Relation With Morris’ Work

In Carl Morris’ 1982 JASA paper, a similar multilevel model was fit based on normal distributions. This paper predated fitting Bayesian models by Markov Chain Monte Carlo, so Morris relied on approximate empirical Bayes methods to do the fitting. Figure 2 from his Parametric Empirical Bayes paper is shown below which resembles my graph.

Carl Morris gets similar results — for example, he comments that the shrinkage (movement) of the Bayesian estimates is typically 62% of the way towards the quadratic curve which agrees with our work. By using an independence argument he computes the posterior probability that Cobb was a .400 hitter (for at least one season) to be 88 percent which again is similar to our computed probability.

The player_function_lb() Function

I thought it would be worthwhile to write a R function that would perform these calculations for a player of interest. The function player_function_lb() accepts as input the Lahman player id of the player. The function will fit this multilevel model to the (H, AB) data for the player where the underlying probabilities are believed to follow a quadratic model. The two main outputs are …

  • a plot displaying the observed AVG, the quadratic fit, and the multilevel estimates plotted as a function of the season
  • a plot displaying the posterior density of the maximum hitting probability

In addition, all of the data used in the plots are included as part of the output. I’ve posted the player_function_lb() function on my Github Gist site.

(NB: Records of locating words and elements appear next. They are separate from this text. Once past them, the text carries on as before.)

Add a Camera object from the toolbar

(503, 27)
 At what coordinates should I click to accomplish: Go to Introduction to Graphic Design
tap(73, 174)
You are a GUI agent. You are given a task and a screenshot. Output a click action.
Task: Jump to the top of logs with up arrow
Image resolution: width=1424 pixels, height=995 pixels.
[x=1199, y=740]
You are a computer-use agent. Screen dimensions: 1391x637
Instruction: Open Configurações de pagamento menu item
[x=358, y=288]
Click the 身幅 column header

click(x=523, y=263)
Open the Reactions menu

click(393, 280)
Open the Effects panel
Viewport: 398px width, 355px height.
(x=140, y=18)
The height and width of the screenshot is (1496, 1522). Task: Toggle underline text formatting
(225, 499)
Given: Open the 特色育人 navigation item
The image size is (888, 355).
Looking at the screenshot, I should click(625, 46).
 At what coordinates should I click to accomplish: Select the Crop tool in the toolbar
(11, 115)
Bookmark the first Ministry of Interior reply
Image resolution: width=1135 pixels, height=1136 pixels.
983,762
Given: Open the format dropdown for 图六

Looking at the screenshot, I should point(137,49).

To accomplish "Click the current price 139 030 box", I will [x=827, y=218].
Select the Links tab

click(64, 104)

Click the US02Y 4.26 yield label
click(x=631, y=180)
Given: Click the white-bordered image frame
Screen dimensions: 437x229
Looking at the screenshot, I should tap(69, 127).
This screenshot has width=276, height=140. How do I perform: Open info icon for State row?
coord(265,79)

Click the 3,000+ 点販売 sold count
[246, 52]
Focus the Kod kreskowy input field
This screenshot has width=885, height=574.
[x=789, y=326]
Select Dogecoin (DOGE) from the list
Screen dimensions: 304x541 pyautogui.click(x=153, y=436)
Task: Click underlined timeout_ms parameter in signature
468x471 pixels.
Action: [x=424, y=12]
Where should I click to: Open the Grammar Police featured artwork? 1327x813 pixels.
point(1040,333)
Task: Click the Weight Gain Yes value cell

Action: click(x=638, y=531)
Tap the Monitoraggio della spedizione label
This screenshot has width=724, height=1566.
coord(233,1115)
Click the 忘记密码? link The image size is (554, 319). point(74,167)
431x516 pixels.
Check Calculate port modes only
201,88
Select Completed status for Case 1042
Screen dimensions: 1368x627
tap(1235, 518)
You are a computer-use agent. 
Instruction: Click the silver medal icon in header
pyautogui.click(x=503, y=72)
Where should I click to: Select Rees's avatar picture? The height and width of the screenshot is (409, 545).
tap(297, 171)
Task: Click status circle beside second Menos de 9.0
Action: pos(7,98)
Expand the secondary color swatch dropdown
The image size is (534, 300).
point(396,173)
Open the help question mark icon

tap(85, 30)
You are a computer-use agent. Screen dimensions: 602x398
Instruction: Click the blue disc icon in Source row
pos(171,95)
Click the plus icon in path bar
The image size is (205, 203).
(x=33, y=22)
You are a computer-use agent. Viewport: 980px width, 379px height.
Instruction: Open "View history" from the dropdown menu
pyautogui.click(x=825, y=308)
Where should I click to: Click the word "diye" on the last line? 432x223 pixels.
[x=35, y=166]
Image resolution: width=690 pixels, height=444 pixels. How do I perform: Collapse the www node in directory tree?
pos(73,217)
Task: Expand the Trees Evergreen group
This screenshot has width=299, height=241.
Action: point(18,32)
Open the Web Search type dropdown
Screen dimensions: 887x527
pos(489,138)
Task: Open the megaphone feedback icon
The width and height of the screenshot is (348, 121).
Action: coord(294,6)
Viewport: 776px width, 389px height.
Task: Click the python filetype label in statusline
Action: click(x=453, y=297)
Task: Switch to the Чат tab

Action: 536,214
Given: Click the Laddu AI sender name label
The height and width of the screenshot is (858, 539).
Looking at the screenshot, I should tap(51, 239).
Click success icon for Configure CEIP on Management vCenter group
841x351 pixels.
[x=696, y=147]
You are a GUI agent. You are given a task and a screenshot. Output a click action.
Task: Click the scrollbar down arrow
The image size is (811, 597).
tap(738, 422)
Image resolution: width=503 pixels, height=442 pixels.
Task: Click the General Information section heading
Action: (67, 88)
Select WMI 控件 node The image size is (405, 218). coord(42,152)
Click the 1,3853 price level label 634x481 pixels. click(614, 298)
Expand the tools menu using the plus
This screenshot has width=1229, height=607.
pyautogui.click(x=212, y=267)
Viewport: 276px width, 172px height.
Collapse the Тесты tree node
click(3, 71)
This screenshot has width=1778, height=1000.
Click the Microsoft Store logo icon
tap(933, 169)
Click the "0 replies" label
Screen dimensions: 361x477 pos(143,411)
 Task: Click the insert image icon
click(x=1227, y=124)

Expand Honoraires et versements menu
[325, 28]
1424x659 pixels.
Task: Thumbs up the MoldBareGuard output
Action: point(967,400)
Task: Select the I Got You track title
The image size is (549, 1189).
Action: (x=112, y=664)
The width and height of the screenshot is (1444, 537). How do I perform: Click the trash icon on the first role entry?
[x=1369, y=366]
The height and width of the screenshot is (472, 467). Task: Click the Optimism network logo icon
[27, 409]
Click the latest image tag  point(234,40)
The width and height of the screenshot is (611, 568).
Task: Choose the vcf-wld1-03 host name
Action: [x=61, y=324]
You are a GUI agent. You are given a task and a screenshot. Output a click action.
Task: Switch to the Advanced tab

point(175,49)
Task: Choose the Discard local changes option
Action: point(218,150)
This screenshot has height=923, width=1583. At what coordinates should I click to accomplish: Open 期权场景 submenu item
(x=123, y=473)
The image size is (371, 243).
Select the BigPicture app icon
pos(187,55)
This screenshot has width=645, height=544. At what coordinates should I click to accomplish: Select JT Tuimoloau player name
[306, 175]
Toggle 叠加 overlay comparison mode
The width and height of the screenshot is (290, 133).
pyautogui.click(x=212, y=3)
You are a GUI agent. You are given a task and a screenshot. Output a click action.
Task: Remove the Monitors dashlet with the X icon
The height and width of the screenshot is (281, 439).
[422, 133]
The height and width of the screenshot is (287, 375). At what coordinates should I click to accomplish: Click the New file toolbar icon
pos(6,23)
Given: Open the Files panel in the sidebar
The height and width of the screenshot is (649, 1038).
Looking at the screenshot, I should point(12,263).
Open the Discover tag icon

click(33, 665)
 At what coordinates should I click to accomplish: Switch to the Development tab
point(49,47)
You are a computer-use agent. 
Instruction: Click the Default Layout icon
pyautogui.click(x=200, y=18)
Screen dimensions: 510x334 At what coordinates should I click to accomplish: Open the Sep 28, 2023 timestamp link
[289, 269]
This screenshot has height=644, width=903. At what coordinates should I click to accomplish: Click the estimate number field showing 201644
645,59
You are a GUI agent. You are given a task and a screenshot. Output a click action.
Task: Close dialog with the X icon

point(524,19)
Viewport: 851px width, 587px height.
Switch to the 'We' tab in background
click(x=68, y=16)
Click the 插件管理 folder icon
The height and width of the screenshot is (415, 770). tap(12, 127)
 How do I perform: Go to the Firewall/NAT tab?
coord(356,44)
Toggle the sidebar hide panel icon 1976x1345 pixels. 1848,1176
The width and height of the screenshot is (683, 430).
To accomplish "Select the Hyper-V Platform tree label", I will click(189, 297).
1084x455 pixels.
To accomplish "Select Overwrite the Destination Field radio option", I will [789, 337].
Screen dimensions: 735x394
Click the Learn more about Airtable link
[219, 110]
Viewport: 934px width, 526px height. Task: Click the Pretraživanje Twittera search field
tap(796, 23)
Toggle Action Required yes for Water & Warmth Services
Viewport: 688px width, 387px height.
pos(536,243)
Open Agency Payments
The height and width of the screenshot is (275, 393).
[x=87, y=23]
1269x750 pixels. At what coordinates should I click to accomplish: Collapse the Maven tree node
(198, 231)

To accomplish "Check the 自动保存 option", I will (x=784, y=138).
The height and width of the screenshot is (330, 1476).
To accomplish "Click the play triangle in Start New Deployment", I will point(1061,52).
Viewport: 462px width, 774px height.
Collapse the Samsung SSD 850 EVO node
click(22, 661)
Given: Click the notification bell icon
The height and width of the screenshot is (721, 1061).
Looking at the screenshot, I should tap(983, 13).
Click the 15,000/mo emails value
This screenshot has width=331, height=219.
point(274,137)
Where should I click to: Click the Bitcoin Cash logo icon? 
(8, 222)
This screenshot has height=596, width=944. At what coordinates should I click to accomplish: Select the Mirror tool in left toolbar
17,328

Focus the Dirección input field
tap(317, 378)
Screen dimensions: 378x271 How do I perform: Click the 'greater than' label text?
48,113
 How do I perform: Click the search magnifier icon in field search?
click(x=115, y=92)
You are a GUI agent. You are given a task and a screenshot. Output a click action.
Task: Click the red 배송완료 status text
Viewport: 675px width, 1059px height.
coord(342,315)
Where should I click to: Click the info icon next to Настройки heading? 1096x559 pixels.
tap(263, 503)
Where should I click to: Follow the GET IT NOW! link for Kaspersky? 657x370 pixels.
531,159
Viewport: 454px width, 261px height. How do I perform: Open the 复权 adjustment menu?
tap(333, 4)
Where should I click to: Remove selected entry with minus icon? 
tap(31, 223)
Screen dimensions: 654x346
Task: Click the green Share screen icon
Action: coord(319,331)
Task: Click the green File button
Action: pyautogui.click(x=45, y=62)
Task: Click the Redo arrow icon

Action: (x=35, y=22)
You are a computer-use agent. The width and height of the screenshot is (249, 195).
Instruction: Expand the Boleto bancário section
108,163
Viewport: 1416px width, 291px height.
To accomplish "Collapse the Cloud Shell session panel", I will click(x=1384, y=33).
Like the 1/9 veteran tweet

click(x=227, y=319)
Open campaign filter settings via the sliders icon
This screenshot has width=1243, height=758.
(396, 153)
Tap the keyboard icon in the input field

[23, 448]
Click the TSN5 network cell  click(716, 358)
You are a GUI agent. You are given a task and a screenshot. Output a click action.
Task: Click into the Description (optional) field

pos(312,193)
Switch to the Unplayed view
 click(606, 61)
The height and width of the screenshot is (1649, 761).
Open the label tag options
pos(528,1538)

To make the function self-contained, the multilevel model fitting is implemented through a two-step approach using functions from the LearnBayes package. The marginal posterior of the hyperparameters (\beta_0, \beta_1, \beta_2, \log K) is estimated by a normal approximation. For the Ty Cobb example, the probability estimates were approximately the same as the ones found using the JAGS/MCMC fitting.

Further Comments

  • In 2014, I had the opportunity to interview Carl Morris for Chance magazine. This interview focuses on Morris’ interests in sports and statistics, and his comments about the current and future use of statistical thinking in sports.
  • I have written several posts about the famous baseball example in a paper by Brad Efron and Carl Morris to illustrate these shrinkage estimates. In this post, I illustrate fitting a random effects model using 1970 season data found from Retrosheet. In this second post, given batting data for the beginning of a season, I describe the use of a Shiny app to predict batting rates for the remainder of the season.
  • A modern criticism of this study is that AVG (batting average) is a poor measure of batting ability. In a future post, I will illustrate how this type of modeling can be used in exploring career trajectories of Hall of Famers using a modern measure of batting performance such as wOBA.